** —— 実際にはんだごてを使ってみると、先輩がやるのとは仕上がりがずいぶん違います。**
実験や試作をしたり、自動機では実装できない部品を取り付けたりする際にははんだごてを使うマニュアルはんだ付け、いわゆる「手はんだ」をします。手はんだはエレクトロニクスの基本技ですから、エンジニアであれば必ずマスターしておかなければなりません。
はんだ付け上達のポイントは、ずばり「温度」です。具体的には、はんだの融点、はんだ付け部、こて先の三つの温度関係を知ることです。
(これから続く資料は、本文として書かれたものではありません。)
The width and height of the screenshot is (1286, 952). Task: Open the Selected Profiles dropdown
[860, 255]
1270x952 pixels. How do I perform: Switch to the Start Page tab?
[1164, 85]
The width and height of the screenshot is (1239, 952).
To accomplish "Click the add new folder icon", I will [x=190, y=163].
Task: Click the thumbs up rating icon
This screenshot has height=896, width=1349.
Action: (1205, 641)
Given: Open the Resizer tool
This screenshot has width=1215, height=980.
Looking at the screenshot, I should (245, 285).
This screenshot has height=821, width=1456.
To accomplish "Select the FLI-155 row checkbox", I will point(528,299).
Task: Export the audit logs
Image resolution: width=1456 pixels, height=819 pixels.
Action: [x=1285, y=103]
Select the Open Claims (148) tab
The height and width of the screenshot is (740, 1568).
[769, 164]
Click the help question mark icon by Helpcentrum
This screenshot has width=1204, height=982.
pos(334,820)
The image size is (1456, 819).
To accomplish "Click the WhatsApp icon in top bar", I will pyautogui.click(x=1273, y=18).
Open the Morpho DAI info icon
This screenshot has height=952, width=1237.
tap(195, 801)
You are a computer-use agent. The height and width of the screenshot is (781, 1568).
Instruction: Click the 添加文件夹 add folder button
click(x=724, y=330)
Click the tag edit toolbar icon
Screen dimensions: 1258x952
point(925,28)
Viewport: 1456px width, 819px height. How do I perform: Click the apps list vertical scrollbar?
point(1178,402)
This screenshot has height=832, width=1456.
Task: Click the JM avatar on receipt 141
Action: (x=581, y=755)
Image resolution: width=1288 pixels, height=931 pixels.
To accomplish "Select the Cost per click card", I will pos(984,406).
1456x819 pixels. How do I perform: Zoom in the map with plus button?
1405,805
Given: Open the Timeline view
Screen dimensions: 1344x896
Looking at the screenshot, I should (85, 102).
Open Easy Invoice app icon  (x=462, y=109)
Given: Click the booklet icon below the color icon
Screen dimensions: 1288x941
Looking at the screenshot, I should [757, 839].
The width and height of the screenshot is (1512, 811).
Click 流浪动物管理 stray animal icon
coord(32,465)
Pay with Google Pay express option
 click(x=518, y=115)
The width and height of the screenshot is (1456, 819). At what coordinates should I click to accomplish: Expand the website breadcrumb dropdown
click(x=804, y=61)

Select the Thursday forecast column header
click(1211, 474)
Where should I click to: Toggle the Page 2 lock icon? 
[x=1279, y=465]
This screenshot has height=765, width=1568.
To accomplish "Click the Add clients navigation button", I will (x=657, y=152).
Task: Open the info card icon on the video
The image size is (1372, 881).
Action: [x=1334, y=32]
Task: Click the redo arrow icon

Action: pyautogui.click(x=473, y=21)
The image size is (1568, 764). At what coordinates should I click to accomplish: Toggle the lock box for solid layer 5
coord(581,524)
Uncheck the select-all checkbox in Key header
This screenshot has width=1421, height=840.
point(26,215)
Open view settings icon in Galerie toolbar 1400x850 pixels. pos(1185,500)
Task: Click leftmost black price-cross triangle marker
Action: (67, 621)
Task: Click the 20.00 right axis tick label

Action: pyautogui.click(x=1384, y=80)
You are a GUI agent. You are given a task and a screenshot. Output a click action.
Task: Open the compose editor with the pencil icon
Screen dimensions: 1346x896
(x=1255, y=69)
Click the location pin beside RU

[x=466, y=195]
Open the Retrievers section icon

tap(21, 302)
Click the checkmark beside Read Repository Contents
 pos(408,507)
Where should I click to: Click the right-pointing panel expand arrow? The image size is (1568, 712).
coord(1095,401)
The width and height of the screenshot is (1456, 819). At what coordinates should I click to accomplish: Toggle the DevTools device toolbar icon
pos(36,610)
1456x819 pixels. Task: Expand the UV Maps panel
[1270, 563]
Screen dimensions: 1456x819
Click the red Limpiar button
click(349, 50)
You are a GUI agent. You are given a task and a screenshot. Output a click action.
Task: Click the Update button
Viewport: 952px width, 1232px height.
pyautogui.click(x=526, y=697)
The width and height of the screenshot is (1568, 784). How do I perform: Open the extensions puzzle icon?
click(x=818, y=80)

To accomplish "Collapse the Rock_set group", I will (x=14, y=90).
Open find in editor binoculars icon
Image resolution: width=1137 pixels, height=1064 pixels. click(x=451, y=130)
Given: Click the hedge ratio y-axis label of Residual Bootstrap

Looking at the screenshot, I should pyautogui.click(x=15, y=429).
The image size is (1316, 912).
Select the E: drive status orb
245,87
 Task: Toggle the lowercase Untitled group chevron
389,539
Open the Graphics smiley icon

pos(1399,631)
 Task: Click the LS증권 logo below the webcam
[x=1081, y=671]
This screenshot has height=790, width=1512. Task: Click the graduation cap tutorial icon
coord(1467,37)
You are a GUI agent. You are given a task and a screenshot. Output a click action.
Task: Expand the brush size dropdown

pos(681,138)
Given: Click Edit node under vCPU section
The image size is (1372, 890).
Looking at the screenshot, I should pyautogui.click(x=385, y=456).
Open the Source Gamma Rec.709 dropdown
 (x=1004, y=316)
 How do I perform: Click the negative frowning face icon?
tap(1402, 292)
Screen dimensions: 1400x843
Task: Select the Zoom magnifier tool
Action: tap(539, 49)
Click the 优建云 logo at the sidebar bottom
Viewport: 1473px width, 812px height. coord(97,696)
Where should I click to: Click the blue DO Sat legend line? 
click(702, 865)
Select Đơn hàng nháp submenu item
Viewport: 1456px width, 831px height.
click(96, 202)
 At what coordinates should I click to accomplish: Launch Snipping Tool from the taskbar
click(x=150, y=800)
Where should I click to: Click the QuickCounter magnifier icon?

まずは、はんだ自身の融点。よく知られているように従来から電気回路に用いられてきたはんだは、錫63%-鉛(Pb)37から成る「共晶はんだ」と呼ばれるもので、その融点は「183℃」です。
いっぽう、最近の鉛フリーのはんだは217℃(Sn-Ag-Cu系)、200℃(Sn-Zu系)、227℃(Sn-Cu系)など共晶はんだより20~30℃も融点が高くなっています。マニュアルはんだ付けでは、はんだの融点の他に「はんだ付けする部分の温度」とはんだごての「こて先温度」との関係を把握しましょう。
はんだは融点に達すれば溶け始めますが、はんだ付けに際しては、融点よりも40℃~60℃高い状態が 「はんだ付け部分の最適温度」になります。これより低くても高くても上手くありません。当然ながら、こて先の温度は最適温度よりもさらに高くなります。